Here are the most important things that a newly divorced person do, to ensure that they start their new chapter on the right financial foot:

Close Joint Accounts and other Separation Agreement “to do’s”

There are likely to be a bunch of financial loose ends in your Separation Agreement or Judgment: Transferring retirement account funds via QDRO, closing joint bank and brokerage accounts, refinancing or selling real estate. Don’t sleep on these important tasks. It gets harder to get these things done as time marches on. It’s also a big liability if you die before it’s done, and a big headache for your personal representative (fka: “executor”). Do you want your personal representative left tying up the loose ends on your divorce because you didn’t get around to it? I didn’t think so.

Change Beneficiaries

Generally, a Separation Agreement pursuant to a divorce will state that the ex-spouse is not entitled to assets distributed pursuant to a will or to probate, but some assets don’t go through probate. Those include: Joint bank accounts, retirement accounts, and life insurance benefits. After divorce, the parties should change the beneficiaries on all retirement accounts, life insurance, and “transfer on death” accounts. The divorce agreement usually requires parties to close all joint accounts within a short time frame. Be sure to follow through, or your ex-spouse will get all the funds in a joint account after you pass, and your heirs may not know to chase after those funds.

Set up a Trust for Minors

Many divorced parents are required to have life insurance that benefits the children. This is intended to fulfill their child support obligation if the parent dies while the children are minors. Some divorced parents prefer not to have their ex-spouse manage the children’s money. If you feel that way, then you can have the life insurance proceeds left to a trust in the child’s name, and name a trustee that you believe will responsibly manage the money.

- _Requests_:
1. Answer these from the post-divorce finance text:
(a) Which three kinds of assets does it list as not going through probate?
(b) What does it name as the way to transfer retirement account funds?
(c) Where can a parent have life insurance proceeds left so the ex-spouse does not manage the children's money?
2. Rewrite the stretch of the post-divorce finance text from "Close Joint Accounts" through "didn’t think so.", swapping "headache" for "hassle".
3. Pick up the post-divorce finance text after its final sentence and write what comes next.

- _Provided data_:

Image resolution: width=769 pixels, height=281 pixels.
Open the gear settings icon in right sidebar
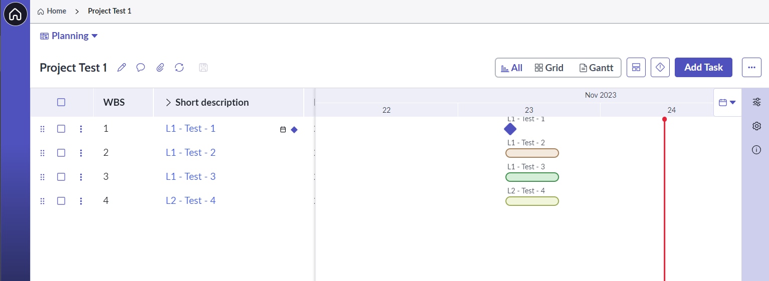(x=757, y=126)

- _Answers for the exercise_:
1.
(a) Joint bank accounts, retirement accounts, and life insurance benefits.
(b) A QDRO.
(c) A trust in the child's name, with a trustee the parent believes will manage the money responsibly.

2.
Close Joint Accounts and other Separation Agreement “to do’s”

There are likely to be a bunch of financial loose ends in your Separation Agreement or Judgment: Transferring retirement account funds via QDRO, closing joint bank and brokerage accounts, refinancing or selling real estate. Don’t sleep on these important tasks. It gets harder to get these things done as time marches on. It’s also a big liability if you die before it’s done, and a big hassle for your personal representative (fka: “executor”). Do you want your personal representative left tying up the loose ends on your divorce because you didn’t get around to it? I didn’t think so.

3.
Single parents who want to leave their assets to their children may want to set up a trust for minors. In Massachusetts, if a child inherits money, the state establishes a trust and names the trustee under the Uniform Transfers to Minors Act. The trustee can use the trust funds to provide for the child’s use and benefit. At the age of eighteen, the child inherits the remaining principal. Some parents prefer to have their children inherit at an older age, and prefer to name the person who manages the funds. For those parents, a trust for minors is appropriate.

Execute a new Will

Lastly, I suggest having a new will drafted and executed. This is not simply to take your ex-spouse’s name off of the will, but to ensure that your children or your step-children (if you are getting remarried) will receive their intended inheritance. You may have seen this story in the Boston Globe about a person who cared for her step-father for many years, as he was ill and dying, and she continued to live in his home. But because he didn’t have a will, the rightful heirs of the home are the step-father’s estranged nieces and the step-child was forced to move out.

For those who like checklists, here you go:
  1. Close joint accounts.
  2. Transfer real estate into the appropriate name.
  3. Change beneficiaries on life insurance, retirement, and brokerage accounts (see #5).
  4. Do you have any accounts with a transfer on death provision? Make sure those designated beneficiaries are correct.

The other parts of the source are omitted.